### Data for this task
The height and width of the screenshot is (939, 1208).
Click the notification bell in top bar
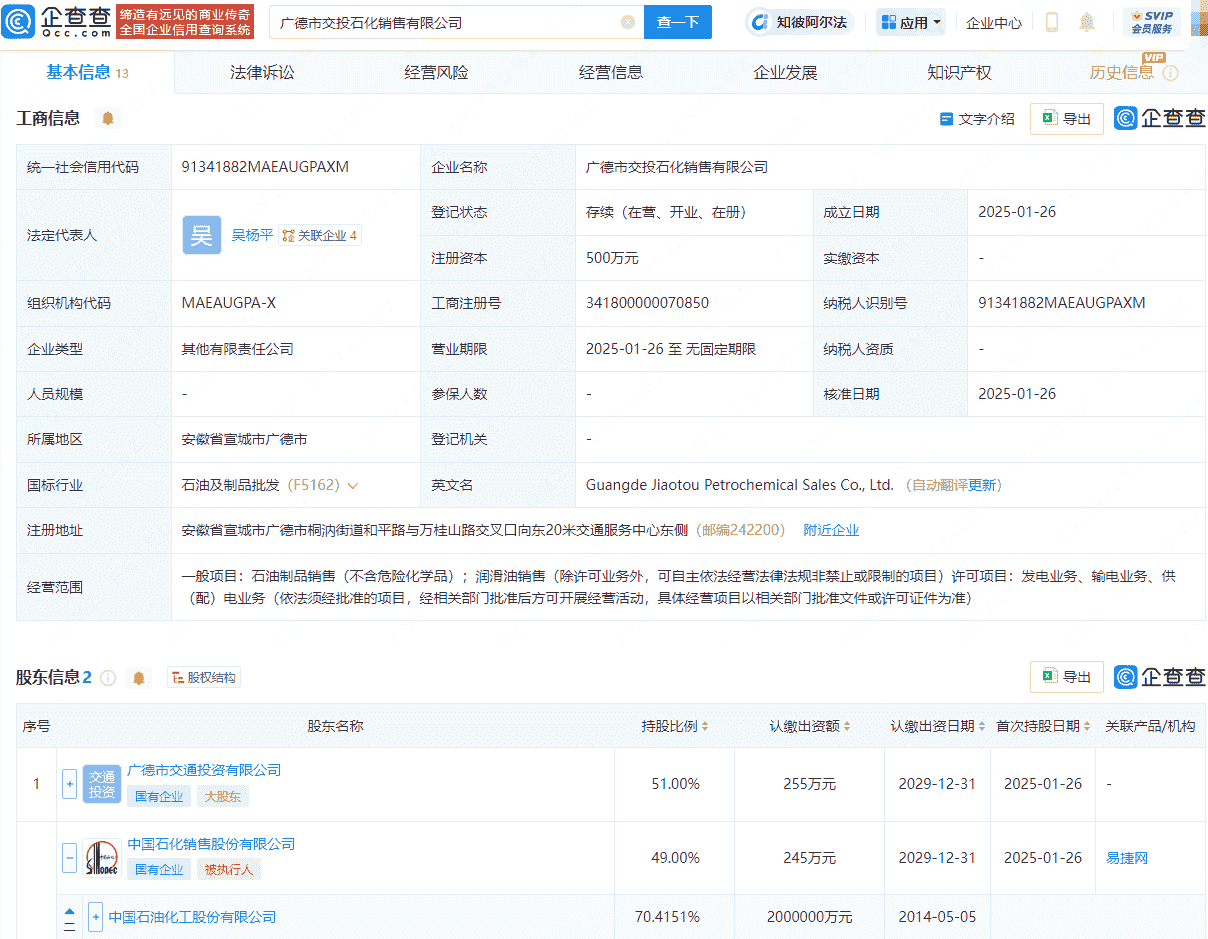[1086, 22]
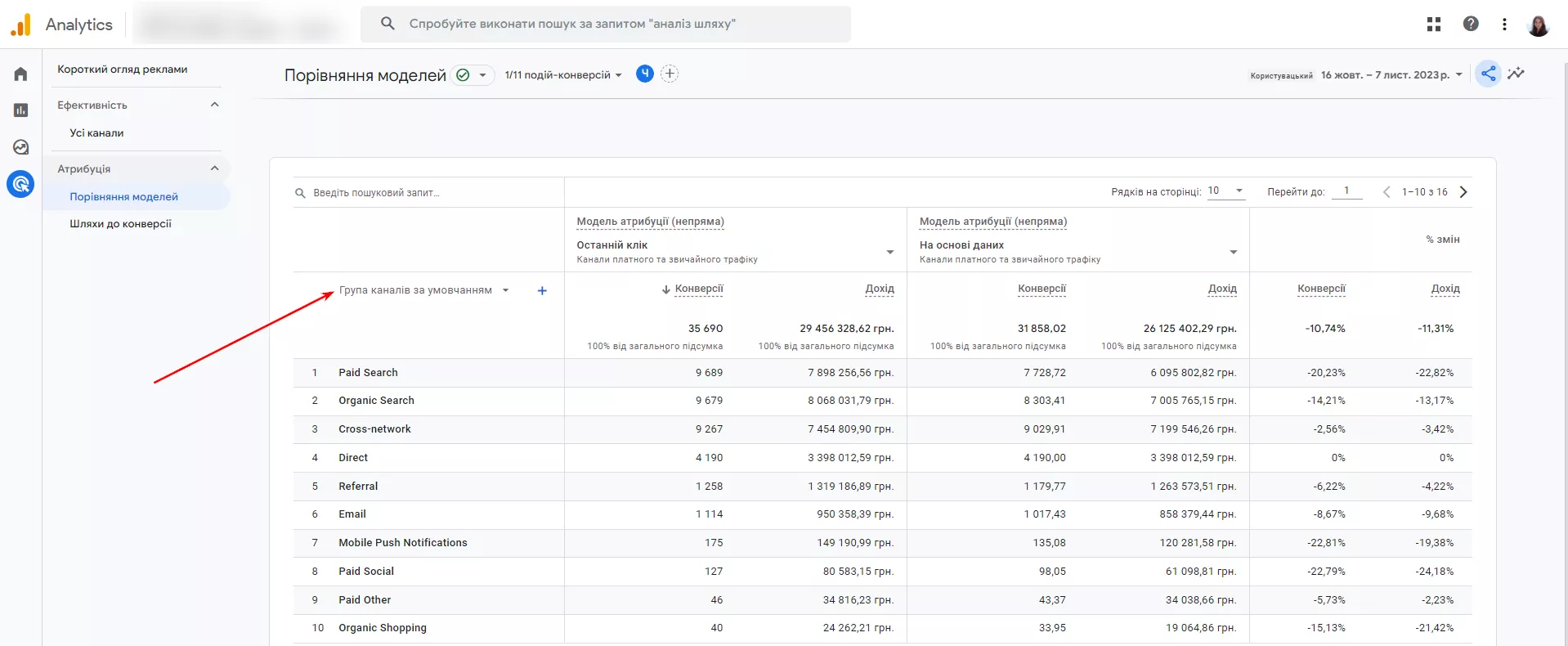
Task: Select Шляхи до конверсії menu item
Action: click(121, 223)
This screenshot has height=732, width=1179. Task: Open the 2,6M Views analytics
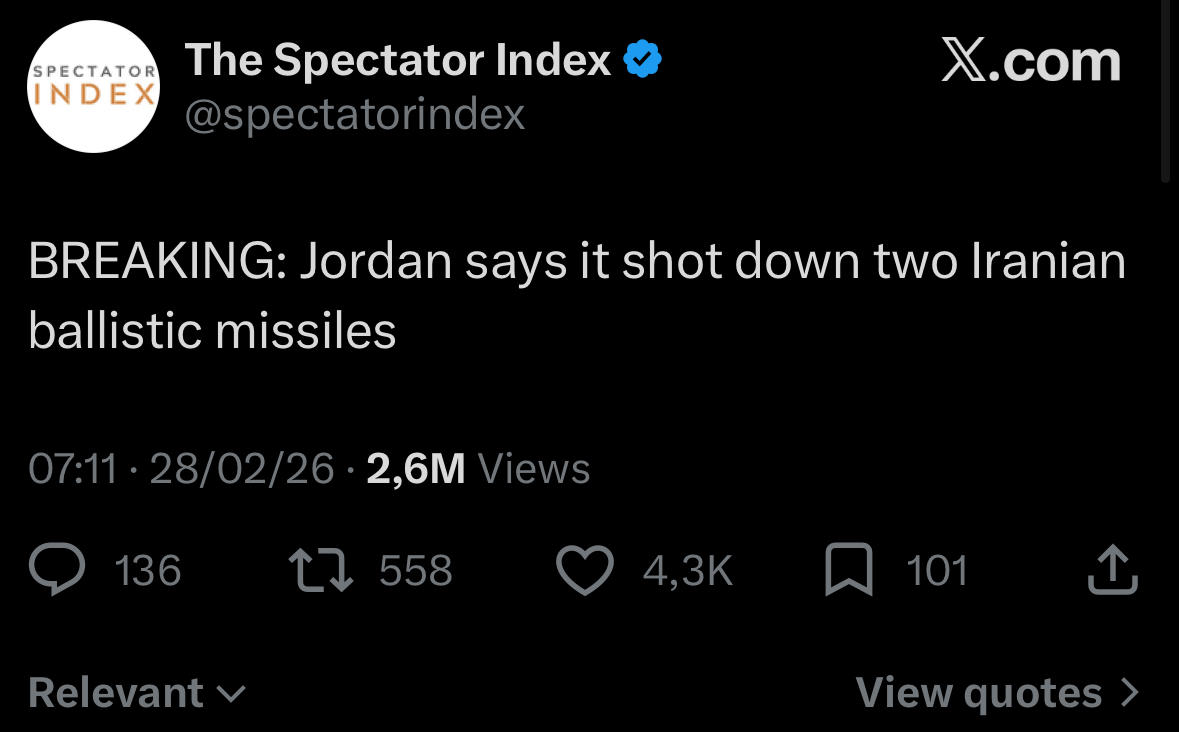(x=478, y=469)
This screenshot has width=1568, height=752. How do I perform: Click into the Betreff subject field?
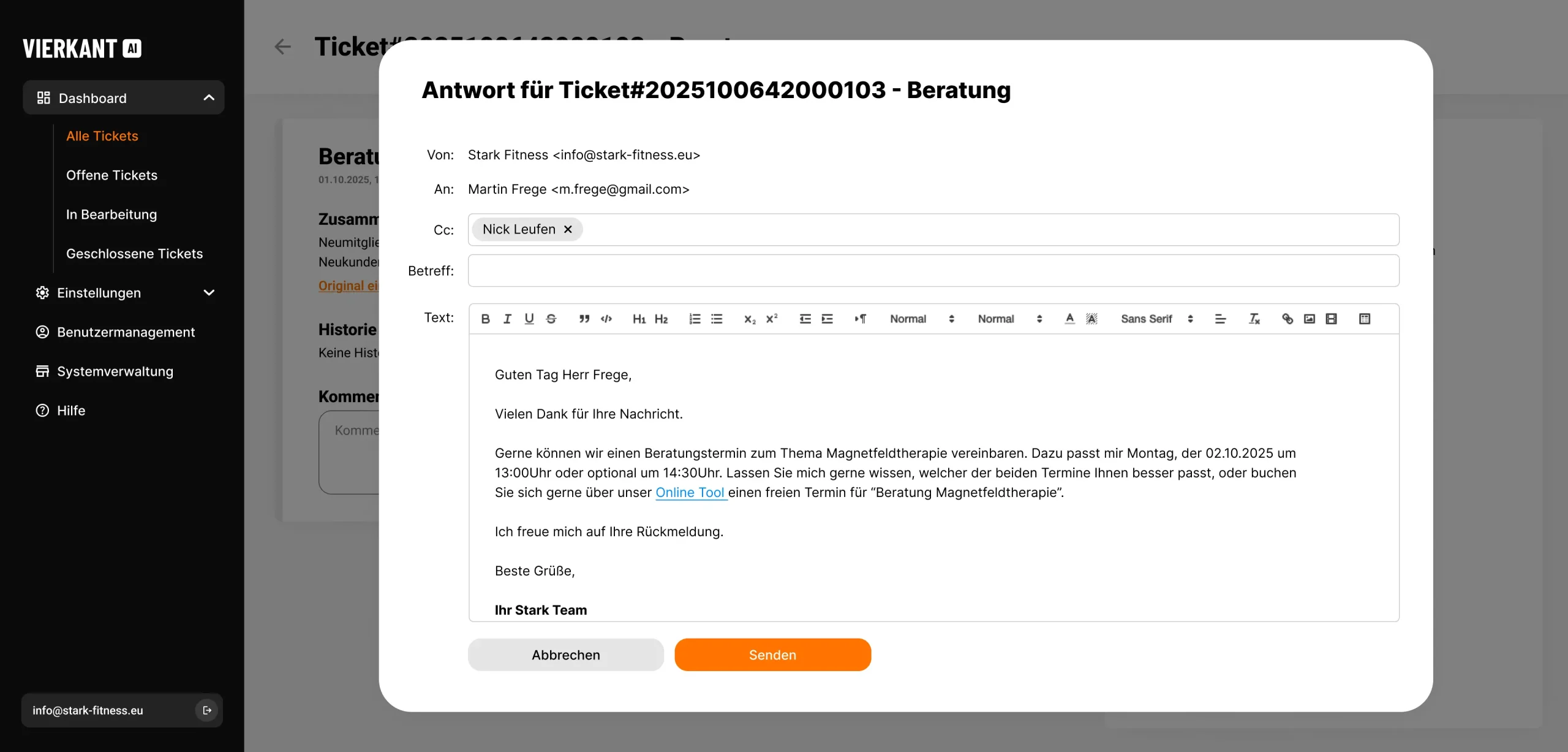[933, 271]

### Work order
All of the entries above should be retyped exactly, with the pictures left out.

### Reply to the exercise
The height and width of the screenshot is (939, 1208).
Click the notification bell in top bar
[1086, 22]
Task: Select Шляхи до конверсії menu item
Action: click(121, 223)
This screenshot has height=732, width=1179. Task: Open the 2,6M Views analytics
(x=478, y=469)
This screenshot has width=1568, height=752. How do I perform: Click into the Betreff subject field?
[933, 271]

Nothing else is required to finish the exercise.